OK, this is getting VERY interesting!
So, my immediately preceding post earlier today.....
http://sharpelvessociety.blogspot.com/2012/02/august-wayne-booth-in-once-upon-time.html
.....has already, in less than 12 hours, become the seventh most read post in the short history of my blog, and bids fair to move into second place before I wake up tomorrow morning EST!
In that post, I recounted the improbable serendipity of my stumbling upon a giant clue that the new hit TV series Once Upon A Time is not only an obvious reworking of various Disney-fied stories, but is also (perhaps solely for the intellectual amusement of the show's literarily sophisticated writers) a sly and veiled reworking of many elements from Jane Austen's work of staggering genius, Emma.
That clue was the character name "August Wayne Booth", and I also finished that post by pointing out the obvious additional clue, which is that the heroine of Once Upon A Time, like the heroine of Jane Austen's novel, has the first name "Emma"!
Well, now here's another tantalizing clue from last night's episode, which adds weight to my increasing certainty that the writers of this show have been playing some very clever literary games, in very much the same way that Jane Austen did in all her writing, but most of all in Emma!
Here goes:
August Wayne Booth, that very same mysterious character with the literary critic's name, picks up Emma Swan and takes her to a "watering hole" he knows, but Emma is surprised to find out that this is only the town wishing well, but then he tells her of the well's magical powers, etc etc.
So what does that have to do with Jane Austen?
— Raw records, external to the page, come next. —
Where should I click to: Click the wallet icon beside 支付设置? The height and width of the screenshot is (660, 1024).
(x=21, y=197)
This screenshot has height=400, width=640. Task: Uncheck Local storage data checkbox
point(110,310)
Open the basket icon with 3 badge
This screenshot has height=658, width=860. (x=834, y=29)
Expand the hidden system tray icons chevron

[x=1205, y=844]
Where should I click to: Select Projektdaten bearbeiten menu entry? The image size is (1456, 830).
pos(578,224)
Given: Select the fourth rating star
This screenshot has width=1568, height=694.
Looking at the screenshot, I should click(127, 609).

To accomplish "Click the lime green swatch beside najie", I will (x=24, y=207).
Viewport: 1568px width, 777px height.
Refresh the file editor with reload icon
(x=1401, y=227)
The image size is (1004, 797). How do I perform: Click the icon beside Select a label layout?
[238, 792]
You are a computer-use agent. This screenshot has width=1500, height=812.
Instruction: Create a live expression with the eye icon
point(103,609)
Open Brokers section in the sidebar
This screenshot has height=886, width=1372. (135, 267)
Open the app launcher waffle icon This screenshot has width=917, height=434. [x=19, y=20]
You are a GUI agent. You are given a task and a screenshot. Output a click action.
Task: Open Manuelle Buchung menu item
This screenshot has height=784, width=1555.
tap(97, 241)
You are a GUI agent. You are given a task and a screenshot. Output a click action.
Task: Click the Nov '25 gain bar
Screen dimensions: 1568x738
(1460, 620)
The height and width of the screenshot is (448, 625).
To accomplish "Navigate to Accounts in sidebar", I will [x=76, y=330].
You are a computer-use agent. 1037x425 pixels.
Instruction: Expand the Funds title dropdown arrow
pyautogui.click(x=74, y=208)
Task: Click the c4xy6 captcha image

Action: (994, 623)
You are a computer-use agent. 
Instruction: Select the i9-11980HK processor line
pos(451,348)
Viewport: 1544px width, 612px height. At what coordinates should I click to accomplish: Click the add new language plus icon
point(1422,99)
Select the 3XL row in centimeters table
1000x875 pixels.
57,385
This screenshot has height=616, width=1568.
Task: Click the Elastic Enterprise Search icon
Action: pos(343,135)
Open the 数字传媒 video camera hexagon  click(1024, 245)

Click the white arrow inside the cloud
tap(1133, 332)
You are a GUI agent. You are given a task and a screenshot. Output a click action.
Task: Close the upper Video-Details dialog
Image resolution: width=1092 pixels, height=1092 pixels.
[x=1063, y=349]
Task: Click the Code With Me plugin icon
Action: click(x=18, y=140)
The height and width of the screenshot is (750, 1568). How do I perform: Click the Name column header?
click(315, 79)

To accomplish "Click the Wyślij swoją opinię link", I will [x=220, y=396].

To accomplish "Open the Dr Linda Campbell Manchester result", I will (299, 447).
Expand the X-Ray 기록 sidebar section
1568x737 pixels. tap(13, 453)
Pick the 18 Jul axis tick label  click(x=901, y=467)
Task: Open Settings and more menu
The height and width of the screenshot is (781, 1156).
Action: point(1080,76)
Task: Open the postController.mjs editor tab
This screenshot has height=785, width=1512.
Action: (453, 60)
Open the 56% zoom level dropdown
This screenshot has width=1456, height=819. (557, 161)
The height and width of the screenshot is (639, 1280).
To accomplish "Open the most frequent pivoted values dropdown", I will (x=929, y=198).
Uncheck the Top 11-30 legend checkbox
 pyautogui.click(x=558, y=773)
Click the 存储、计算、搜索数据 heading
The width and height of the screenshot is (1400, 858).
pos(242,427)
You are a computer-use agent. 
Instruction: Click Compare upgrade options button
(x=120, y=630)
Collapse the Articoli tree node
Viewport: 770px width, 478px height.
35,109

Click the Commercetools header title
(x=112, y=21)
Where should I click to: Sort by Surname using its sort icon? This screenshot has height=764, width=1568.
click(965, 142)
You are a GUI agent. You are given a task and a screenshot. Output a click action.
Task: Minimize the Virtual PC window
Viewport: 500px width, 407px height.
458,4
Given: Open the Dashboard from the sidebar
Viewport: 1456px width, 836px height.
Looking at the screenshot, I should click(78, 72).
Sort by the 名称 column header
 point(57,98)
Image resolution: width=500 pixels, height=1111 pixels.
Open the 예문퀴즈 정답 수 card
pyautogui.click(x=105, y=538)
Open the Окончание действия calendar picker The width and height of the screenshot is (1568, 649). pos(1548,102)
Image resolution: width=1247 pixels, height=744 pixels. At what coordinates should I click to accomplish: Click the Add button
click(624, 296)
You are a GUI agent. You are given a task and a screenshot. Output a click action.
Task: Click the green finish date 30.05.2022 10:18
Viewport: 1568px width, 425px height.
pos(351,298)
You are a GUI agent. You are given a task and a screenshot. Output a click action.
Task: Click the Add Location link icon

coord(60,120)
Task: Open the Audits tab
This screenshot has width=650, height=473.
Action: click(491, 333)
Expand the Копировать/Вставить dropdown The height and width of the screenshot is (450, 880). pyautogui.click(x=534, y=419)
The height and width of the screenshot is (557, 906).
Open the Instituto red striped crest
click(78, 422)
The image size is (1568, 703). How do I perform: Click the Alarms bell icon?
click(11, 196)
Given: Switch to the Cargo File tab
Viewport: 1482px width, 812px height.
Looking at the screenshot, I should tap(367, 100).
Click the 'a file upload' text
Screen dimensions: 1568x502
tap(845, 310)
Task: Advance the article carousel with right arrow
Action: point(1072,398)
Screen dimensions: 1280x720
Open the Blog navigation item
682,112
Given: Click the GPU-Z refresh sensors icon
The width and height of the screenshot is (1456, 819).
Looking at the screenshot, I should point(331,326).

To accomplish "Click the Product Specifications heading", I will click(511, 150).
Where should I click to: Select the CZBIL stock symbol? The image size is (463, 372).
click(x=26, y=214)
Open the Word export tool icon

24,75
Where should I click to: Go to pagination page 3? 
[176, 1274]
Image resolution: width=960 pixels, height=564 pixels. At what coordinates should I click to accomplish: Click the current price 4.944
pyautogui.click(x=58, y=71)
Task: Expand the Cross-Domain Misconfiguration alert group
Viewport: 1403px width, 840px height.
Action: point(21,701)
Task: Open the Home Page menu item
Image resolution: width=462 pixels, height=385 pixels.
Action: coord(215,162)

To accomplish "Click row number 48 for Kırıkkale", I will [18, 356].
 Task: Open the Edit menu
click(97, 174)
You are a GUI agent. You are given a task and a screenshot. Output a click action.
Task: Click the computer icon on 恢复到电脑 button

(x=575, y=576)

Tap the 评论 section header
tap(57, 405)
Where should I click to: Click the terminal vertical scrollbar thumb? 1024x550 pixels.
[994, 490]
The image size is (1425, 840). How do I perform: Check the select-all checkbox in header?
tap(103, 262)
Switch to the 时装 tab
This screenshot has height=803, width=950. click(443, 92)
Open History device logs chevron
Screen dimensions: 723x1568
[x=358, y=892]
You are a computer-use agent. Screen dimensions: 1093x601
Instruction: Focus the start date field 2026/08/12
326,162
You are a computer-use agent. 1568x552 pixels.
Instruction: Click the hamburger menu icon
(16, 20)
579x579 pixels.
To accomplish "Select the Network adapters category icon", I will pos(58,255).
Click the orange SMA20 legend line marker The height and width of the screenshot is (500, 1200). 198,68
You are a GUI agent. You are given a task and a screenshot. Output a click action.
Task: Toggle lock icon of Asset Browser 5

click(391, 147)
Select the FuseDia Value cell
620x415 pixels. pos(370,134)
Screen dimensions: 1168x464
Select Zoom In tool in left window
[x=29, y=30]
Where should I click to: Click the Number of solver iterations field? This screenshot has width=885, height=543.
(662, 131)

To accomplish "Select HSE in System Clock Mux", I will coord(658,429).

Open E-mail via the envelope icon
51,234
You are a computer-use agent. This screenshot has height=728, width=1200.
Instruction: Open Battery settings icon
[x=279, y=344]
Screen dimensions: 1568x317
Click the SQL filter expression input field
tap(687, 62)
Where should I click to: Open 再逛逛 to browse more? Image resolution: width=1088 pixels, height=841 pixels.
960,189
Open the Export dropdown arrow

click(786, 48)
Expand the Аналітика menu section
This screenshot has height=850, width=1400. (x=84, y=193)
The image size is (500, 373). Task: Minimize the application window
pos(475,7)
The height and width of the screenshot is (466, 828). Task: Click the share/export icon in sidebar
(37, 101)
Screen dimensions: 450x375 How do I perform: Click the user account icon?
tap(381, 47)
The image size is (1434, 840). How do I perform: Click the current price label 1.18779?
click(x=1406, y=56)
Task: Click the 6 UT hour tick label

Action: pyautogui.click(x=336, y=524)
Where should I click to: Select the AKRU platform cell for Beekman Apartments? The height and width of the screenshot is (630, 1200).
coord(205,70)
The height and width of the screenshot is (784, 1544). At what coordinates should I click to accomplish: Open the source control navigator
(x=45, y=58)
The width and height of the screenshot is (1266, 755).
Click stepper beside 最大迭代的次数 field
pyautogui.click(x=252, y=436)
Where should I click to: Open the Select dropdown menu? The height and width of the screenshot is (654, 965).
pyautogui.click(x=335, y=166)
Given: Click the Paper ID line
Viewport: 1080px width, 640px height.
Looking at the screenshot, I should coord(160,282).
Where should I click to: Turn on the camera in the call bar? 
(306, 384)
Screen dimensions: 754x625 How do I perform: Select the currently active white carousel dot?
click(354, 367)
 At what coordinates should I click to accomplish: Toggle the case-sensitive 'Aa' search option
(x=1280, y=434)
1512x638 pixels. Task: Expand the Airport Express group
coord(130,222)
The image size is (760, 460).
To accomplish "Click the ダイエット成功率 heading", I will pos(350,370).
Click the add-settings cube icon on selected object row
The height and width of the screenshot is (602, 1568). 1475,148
Well, any Janeite really familiar with her novels, and with the social history of the Regency Era during which she spent the final decade of her all too short life, knows that seaside pleasure destinations like Brighton and Weymouth (sorta like Atlantic City in the modern day US), where twenty somethings would hook up, Regency Era-style, were commonly referred to as "watering holes" or "watering places"!
And look in particular at the following descriptions of Frank Churchill spit out most uncharitably by the jealous Mr. Knightley to Emma Woodhouse in Emma:
"We hear of him for ever at some WATERING-PLACE or other. A little while ago, he was at Weymouth. This proves that he can leave the Churchills......Frank Churchill is, indeed, the favourite of fortune. Every thing turns out for his good.—He meets with a young woman at a WATERING-PLACE, gains her affection, cannot even weary her by negligent treatment—and had he and all his family sought round the world for a perfect wife for him, they could not have found her superior.—His aunt is in the way.—His aunt dies.—He has only to speak.—His friends are eager to promote his happiness.—He had used every body ill—and they are all delighted to forgive him.—He is a fortunate man indeed!"
And look at this---the young woman that Frank C. has met at Weymouth is of course Jane Fairfax, the mystery woman whom Emma is so jealous of. As you will find out if you browse in this blog using the search function for her name, I claim was secretly pregnant in the shadow story of _Emma_, and who secretly gives away her illegitimate baby daughter to Mrs. Weston, who has pretended to be pregnant.
And of course Frank Churchill in _Emma_, like Emma Swan's son Henry, was given away for adoption years before, but has come back to the town of his birth (Highbury in Emma, Storybrooke in OUAT) and has brought mystery with him.
So....anyone out there want to help me find more clues to the puzzle that the writers of OUAT have constructed, which points to Jane Austen's Emma?
Cheers, ARNIE
@JaneAustenCode on Twitter
“Jane Austen, Book Owner”
2 weeks ago
2 comments:
Intriguing theory.
It's now been almost a year since you posted this. Did you ever find further evidence in later episodes of the show?
The truth? No, not much at all. I don't know what the show's writers were up to in this regard, I thought for sure they'd give more, but they didn't and after a while I mostly lost interest in the show altogether, to be honest.